| PROBLEMS |
1. Answer these questions about the mailing-list message on mounting a partition with fuse:
(a) What error does dd give when trying to open /dev/sda3?
(b) Which command is used to mount /dev/sda3 on the ntfs directory?
(c) What permission string does ls -l show for ntfs/foo?
2. Can you carry on the mailing-list message about mounting a block device through fuse, starting after its last line?

| DOCUMENT EXTRACT |
* * *
On 19.09.2007 09:09, Alexander Larsson wrote:
On Tue, 2007-09-18 at 19:41 +0200, Thorsten Leemhuis wrote:
> Thus I'm not even able to read from it:
>
> $ dd if=/dev/sda3 bs=512K count=1 | strings
> dd: opening `/dev/sda3': Permission denied
>
> Life sucks, but that's how things are supposed to be in linux/unix land
> as far as I know. But well, for fuse there seem to exist different rules:
>
> $ mkdir ntfs
> $ /sbin/mount.ntfs-3g /dev/sda3 ntfs/
> $ touch ntfs/foo
> $ ls -l ntfs/foo
> -rwxrwxrwx 1 thl thl 0 18. Sep 19:27 ntfs/foo
>
> Which brings me to my questions: Can somebody please explain why the
> above it working? Does it mean that if I write my own malicious
> fuse.ext3 userspace driver that I can mount each and every block-device
> on my system and read or modify the files on it (all by using fuse)?
* * *
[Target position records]
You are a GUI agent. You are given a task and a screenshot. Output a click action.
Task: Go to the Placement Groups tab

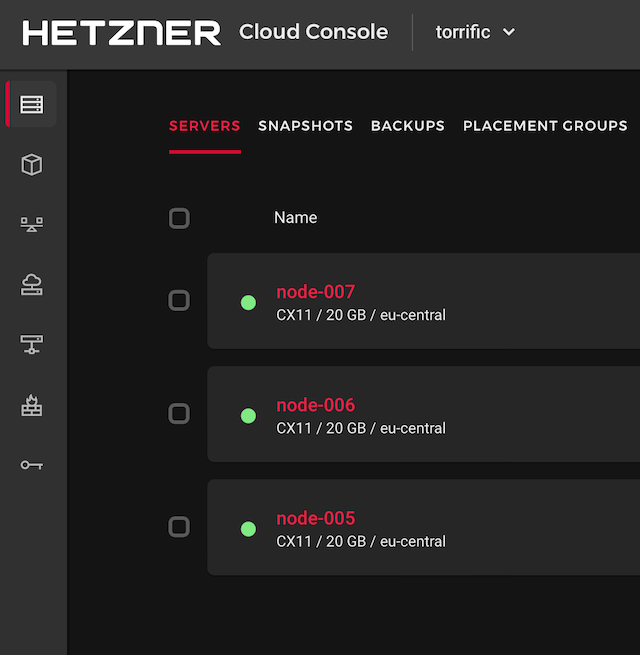click(x=545, y=126)
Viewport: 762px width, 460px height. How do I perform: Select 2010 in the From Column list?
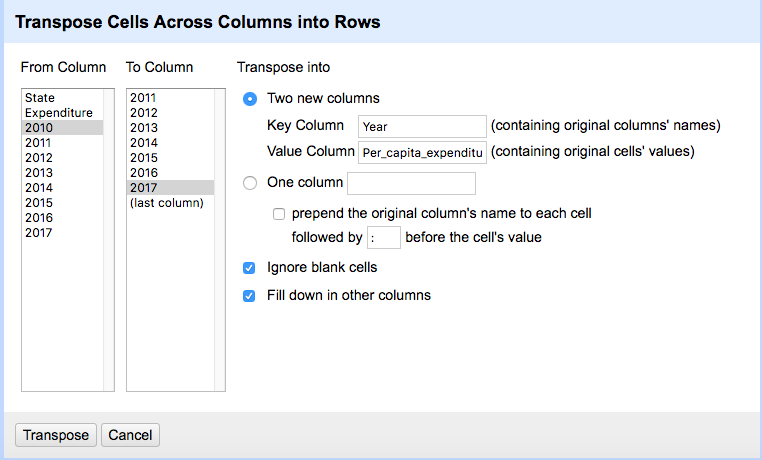[63, 128]
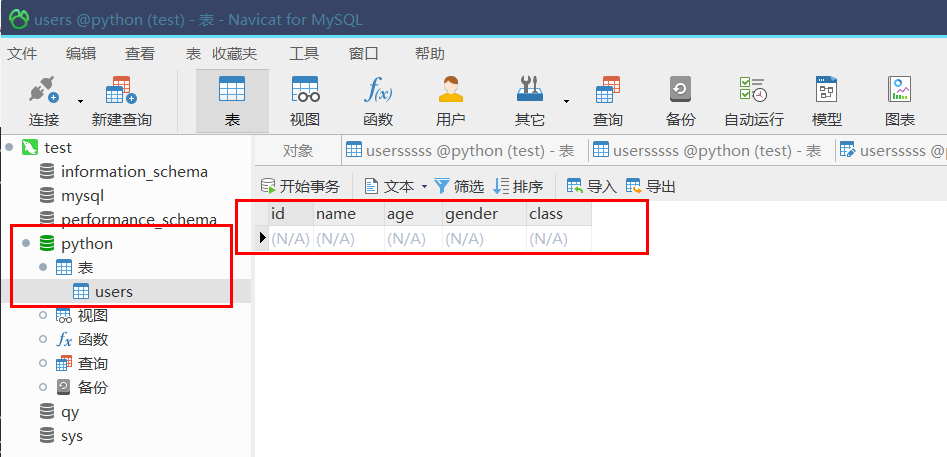947x457 pixels.
Task: Click the name column header
Action: 335,214
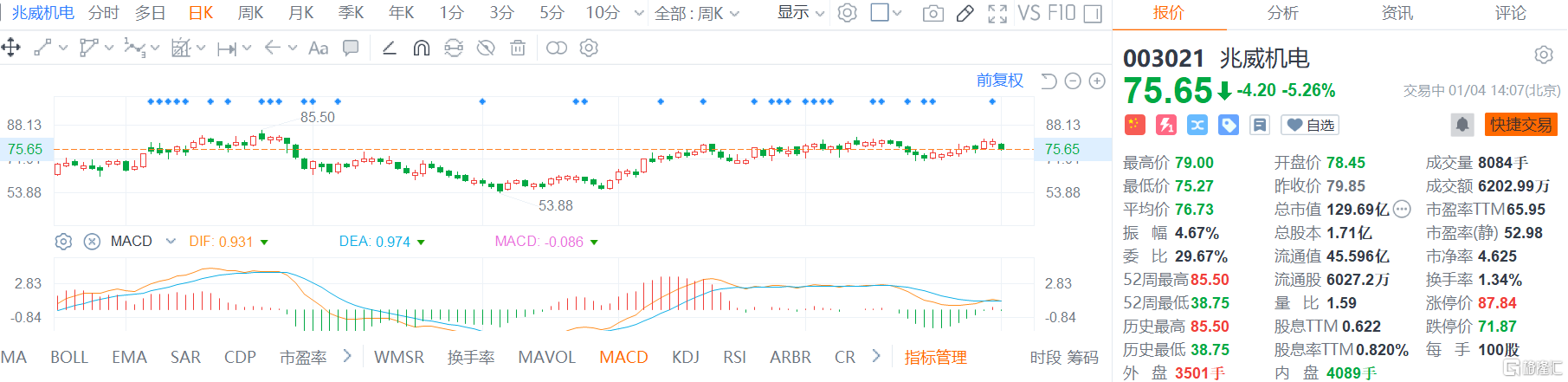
* * *
| ANSWERS TO THE TASKS |
1.
(a) Permission denied
(b) /sbin/mount.ntfs-3g /dev/sda3 ntfs/
(c) -rwxrwxrwx

2.
> What if there is a small error in mount.ntfs-3g somewhere -- could it be
> abused to destroy a partition on my system while being a ordinary user?
Thats quite weird. [...]
Agreed. But I got the impression that how some users expect it to work.
Is /sbin/mount.ntfs-3g setuid perhaps?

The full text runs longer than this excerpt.